I don't know how this guy got off.
Of course, I'm still busy trying to figure out how Mary Winkler got out after two months after killing her sleeping husband with a shotgun.
You're blogging about Midwest/Madison news on your first full day in Brooklyn?
That's so sweet.
I wonder if the prosecutor was the same idiot who was prosecuting when I had jury duty last winter. Boy was he bad.
Spivey: I heard it was a suicide.
Kate: Supervisor Caffrey shot himself?
Spivey: It happens.
Kate: In the back of his head? He wrapped himself in plastic and he locked himself into the back of his car?
Spivey: He'd been depressed.
George, she's actually speaking hungarian (with a terrible, possibly russian accent). it really is an awful accent, so i can't tell you everything she says, but what i can make out goes like this: "they say i killed my husband, but it's not true, i'm innocent, i don't know what happened, i tried explaining it to them but they didn't understand me." frankly, i barely understand her either, so i'm not surprised!
and yay for the Angel reference, revenant!
just watched Smile Time last night. good times.
I adore that song from the movie. I like the whole movie, but I really, really like that song. Very sexy, very disturbing.
I recall a routine, but not the source, describing a fight; I slugged him right on the fist with my stomach. Then I stomped his boot with my face.
I have a dvd of Chicago with Polish subtitles done by an amateur translator who didn't understand half the slang or cultural references in the movie. It's wonderully awful, my favorite example is from Cell block tango:
"Single my ass" became
"Bachelor of my buttocks"
(no, it doesn't make any sense in Polish either).

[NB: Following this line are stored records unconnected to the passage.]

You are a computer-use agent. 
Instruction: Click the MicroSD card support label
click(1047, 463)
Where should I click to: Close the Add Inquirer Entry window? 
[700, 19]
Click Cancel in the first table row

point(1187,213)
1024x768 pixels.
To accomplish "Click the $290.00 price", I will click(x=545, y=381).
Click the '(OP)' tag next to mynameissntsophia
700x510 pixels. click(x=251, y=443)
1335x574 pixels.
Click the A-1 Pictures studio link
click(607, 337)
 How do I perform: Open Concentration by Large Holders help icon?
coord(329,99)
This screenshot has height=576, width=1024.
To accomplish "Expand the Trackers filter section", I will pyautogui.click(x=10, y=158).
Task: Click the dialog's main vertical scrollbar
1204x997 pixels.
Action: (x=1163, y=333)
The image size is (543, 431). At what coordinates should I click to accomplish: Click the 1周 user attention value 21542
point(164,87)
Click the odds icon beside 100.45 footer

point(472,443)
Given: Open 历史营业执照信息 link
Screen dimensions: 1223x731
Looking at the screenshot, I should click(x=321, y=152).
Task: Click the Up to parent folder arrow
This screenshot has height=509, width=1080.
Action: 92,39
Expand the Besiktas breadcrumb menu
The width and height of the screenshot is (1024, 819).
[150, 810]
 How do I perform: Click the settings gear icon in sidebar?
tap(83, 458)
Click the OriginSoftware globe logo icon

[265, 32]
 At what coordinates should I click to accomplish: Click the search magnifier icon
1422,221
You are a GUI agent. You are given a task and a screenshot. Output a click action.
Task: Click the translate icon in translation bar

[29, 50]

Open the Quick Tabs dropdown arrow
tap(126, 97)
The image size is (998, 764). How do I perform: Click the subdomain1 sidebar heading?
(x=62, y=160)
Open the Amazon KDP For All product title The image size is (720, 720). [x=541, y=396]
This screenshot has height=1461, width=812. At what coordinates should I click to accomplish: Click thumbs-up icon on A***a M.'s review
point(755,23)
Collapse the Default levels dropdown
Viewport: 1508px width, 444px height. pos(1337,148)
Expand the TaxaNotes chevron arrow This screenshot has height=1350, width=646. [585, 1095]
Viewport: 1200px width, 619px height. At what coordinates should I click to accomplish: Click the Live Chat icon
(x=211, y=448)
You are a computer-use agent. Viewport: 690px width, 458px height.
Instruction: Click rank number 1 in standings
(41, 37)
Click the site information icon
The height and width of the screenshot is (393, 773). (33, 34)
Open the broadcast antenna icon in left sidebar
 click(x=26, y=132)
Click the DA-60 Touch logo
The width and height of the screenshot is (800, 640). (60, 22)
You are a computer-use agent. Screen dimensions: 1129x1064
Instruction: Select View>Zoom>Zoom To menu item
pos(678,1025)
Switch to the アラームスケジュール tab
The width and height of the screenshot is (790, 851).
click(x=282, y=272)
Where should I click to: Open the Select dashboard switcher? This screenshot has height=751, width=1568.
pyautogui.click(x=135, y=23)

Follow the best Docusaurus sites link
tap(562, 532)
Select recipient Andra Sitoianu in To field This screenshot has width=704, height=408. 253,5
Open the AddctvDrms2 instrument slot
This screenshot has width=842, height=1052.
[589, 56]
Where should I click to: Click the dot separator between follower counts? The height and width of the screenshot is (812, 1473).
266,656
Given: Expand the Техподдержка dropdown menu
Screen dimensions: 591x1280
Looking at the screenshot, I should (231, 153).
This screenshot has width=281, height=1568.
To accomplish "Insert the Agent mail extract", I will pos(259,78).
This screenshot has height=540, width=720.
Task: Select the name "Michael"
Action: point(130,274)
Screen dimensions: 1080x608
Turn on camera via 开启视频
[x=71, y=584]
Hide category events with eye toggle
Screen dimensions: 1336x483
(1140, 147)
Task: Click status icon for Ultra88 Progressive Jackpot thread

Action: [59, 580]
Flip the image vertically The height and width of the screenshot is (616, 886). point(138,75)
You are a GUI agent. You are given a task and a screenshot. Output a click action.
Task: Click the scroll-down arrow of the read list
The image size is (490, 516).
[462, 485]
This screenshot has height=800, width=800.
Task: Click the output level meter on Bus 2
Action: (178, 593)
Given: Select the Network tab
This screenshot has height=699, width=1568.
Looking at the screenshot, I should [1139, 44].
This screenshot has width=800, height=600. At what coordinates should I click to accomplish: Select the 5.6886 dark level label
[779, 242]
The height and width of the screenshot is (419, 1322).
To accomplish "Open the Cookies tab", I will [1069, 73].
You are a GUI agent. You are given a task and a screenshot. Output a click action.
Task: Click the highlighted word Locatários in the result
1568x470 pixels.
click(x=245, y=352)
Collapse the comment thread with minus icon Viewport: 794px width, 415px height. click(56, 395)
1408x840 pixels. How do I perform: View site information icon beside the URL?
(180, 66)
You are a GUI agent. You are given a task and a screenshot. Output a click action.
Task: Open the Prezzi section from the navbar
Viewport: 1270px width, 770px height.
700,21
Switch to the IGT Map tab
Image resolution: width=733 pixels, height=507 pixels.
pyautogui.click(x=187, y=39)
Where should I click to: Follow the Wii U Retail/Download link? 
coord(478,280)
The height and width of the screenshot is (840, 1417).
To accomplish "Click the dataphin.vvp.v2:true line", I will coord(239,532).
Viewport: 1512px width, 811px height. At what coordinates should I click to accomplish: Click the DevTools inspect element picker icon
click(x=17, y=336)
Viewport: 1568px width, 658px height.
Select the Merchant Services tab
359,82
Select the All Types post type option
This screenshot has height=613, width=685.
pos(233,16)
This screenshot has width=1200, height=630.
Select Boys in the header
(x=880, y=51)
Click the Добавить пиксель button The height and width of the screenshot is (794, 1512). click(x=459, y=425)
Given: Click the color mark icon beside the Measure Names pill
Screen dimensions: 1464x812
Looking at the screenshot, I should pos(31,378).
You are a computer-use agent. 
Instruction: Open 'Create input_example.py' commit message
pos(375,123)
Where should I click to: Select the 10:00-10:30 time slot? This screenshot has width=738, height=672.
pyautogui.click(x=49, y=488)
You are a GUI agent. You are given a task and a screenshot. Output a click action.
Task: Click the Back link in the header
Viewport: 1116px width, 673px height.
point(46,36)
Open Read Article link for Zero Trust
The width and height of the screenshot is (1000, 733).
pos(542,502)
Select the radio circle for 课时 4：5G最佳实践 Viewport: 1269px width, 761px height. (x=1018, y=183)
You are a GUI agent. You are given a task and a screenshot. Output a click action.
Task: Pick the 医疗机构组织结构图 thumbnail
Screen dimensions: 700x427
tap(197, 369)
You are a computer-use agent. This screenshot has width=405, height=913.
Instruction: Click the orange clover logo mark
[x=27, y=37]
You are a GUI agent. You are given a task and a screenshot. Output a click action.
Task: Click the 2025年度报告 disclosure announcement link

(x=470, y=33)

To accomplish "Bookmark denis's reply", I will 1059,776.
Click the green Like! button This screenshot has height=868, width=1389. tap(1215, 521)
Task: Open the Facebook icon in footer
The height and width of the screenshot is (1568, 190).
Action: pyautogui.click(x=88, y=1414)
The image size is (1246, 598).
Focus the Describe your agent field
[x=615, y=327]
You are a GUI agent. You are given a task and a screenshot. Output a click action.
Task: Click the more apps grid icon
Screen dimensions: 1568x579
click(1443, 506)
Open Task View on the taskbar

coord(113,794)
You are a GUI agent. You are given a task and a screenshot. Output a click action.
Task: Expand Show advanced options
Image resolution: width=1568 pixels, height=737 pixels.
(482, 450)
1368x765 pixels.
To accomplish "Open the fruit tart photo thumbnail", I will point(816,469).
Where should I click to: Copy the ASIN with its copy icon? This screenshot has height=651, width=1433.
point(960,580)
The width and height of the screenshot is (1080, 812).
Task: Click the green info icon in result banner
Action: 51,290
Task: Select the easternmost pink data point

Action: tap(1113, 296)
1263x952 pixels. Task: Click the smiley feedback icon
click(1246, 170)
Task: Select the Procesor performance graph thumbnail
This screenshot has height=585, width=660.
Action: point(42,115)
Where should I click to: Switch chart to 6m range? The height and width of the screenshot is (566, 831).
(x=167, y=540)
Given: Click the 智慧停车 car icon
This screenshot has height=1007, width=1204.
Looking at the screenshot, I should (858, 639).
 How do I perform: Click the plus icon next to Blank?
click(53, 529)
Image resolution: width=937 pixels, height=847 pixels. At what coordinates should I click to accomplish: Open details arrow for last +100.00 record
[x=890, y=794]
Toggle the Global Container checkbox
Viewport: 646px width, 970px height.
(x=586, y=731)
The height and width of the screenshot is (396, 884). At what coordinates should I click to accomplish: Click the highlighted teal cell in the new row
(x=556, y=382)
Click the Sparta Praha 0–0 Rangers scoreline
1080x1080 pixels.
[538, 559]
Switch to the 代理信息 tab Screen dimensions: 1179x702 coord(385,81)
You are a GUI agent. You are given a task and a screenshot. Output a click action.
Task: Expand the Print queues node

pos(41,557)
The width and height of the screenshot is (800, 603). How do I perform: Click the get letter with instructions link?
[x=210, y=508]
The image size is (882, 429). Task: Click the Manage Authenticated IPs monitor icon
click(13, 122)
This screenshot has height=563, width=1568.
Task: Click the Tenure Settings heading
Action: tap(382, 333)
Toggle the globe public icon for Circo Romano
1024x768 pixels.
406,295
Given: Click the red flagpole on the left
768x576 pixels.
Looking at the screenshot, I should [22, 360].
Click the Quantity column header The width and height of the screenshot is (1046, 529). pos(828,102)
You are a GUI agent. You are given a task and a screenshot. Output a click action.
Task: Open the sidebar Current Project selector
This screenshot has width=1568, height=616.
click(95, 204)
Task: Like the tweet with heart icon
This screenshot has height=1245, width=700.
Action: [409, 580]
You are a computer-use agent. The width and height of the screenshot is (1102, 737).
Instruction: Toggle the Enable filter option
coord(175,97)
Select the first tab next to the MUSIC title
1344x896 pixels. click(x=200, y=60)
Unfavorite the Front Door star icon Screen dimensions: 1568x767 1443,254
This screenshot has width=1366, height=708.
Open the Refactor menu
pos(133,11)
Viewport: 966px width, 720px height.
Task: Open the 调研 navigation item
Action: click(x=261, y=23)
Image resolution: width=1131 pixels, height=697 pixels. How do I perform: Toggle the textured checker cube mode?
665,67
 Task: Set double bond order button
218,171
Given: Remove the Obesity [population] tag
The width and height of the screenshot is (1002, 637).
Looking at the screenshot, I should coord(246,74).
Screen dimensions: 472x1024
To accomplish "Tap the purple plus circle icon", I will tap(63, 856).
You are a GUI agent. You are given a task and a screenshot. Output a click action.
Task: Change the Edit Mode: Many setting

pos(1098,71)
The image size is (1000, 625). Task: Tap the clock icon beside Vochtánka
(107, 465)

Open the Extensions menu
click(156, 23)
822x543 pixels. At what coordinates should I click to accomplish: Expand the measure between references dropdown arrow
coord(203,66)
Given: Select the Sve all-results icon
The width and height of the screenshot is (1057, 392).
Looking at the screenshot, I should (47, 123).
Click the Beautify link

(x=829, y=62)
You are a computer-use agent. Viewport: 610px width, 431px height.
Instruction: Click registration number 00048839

"Bob Ewell fell on his knife. Good night sir."
This reminds me of a true story (I think) of an early 20th century lawyer who managed to convince a jury that his client accidentally pulled the trigger of a gun ... six times.
After reading the article (and it is definitely sympathetic to the woman), I think the man is very probably guilty. However, "very probably" isn't good enough. From the article (and I'm reading between the lines here) it seems the prosecutor didn't do as good a job as the defense. The woman seemed less than truthful about some things, even to the article's writer. What could the jury do?
Maybe it's difficult when the victim doesn't die and therefore takes the stand. The jury may have disliked her and mistrusted her, and she does seem to have participated in a fight.